Add gin, lemon juice, lime juice, powdered sugar, cream, egg white, and orange flower water to a shaker without ice.

02

Dry shake hard to build foam and fully combine the cream and egg white.

03

Add ice and shake again until the shaker feels very cold.

04

Strain into a chilled tall glass and let the foam settle briefly.

05

Top slowly with soda water to lift the foam head.

Ramos Gin Fizz recipe: a classic where technique really matters

The Ramos Gin Fizz is one of those drinks that looks extravagant until you taste a good one. When it is right, it feels airy, cold, citrusy, and gently creamy all at once. When it is wrong, it tastes heavy and awkward. That is why this page focuses on the method as much as the ingredient list.

What makes a Ramos Gin Fizz different

Unlike a simple highball, this drink combines:

  • gin
  • lemon and lime juice
  • cream
  • egg white
  • orange flower water
  • soda water

That combination creates its signature texture. The result should feel soft and foamy rather than thick or dessert-like.

The long-shake method explained

The famous shake is not just bar theatre. A hard dry shake starts the foam and fully integrates the cream and egg white. The second shake with ice chills the drink and tightens the texture. If you rush this stage, the foam collapses and the drink never gets the elegant lift it is known for.

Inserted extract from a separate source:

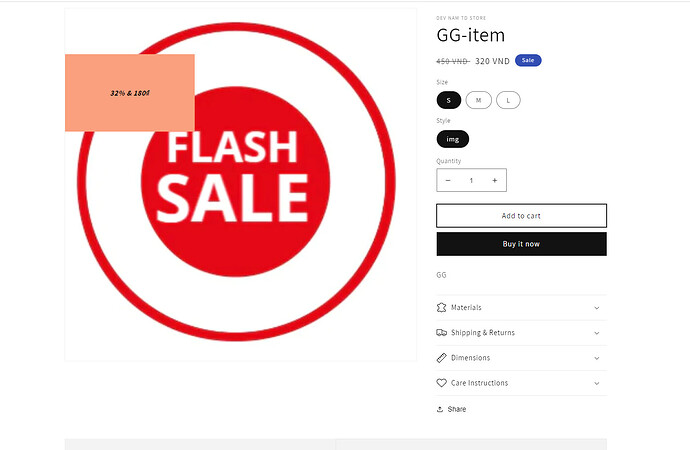Open the Dimensions accordion chevron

Ingredients and substitutions

  • Gin: use a clean, classic style rather than an aggressively botanical one.
  • Powdered sugar: traditional and easy to dissolve.
  • Orange flower water: one dash is usually enough.
  • Heavy cream: gives body, but too much can make the drink feel heavy.

If you do not want to use egg white, aquafaba can work, though the final texture is usually less refined.

Common mistakes

  • No foam head: not enough dry shaking.
  • Too heavy: too much cream or not enough citrus.
  • Soapy aroma: too much orange flower water.
  • Drink falls apart quickly: ingredients were not shaken long enough.

Where it fits in the gin cluster

If Tom Collins is the easy, bright long drink, Ramos Gin Fizz is the more ambitious cousin. It is for the person who wants texture and craft, not just refreshment. If that sounds like too much effort, Hendricks Gin and Tonic is the cleaner and quicker choice.

FAQ

What is in a Ramos Gin Fizz?

It uses gin, lemon juice, lime juice, sugar, cream, egg white, orange flower water, and soda water.

Why does Ramos Gin Fizz need a long shake?

Because the drink depends on stable foam and integrated texture. The long shake is what creates that signature creamy lift.

Can you make Ramos Gin Fizz without egg white?

Yes, but the result changes. Aquafaba is the most common substitute.

Is Ramos Gin Fizz hard to make?

It is not complicated in terms of ingredients, but it is more demanding than most classics because the shake really matters.